# [DATASET]

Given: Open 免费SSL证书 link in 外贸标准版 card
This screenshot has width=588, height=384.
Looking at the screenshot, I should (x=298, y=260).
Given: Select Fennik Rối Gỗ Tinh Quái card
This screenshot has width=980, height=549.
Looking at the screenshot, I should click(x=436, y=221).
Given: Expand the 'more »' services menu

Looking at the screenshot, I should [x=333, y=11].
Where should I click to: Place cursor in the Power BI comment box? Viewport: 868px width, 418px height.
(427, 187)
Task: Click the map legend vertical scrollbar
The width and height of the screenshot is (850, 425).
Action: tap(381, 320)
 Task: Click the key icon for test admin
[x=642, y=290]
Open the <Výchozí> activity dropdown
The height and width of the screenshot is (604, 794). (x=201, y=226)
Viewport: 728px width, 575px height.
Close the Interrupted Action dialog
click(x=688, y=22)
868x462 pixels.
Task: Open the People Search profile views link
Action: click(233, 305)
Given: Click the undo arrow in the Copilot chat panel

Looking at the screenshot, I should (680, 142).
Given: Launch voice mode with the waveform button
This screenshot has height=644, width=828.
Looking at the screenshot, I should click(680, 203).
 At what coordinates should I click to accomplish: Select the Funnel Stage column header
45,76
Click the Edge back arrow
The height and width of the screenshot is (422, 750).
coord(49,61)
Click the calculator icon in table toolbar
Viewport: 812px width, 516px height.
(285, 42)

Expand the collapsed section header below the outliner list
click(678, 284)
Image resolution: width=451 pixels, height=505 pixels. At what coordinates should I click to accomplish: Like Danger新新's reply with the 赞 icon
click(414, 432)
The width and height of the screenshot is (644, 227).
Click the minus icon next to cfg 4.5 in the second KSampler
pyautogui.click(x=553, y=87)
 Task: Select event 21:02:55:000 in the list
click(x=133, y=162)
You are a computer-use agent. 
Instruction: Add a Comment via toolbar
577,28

# [WHAT TO DO]
Please return every line of the records that contains the word "card".

# [SOLVED EXERCISE]
Given: Open 免费SSL证书 link in 外贸标准版 card
Given: Select Fennik Rối Gỗ Tinh Quái card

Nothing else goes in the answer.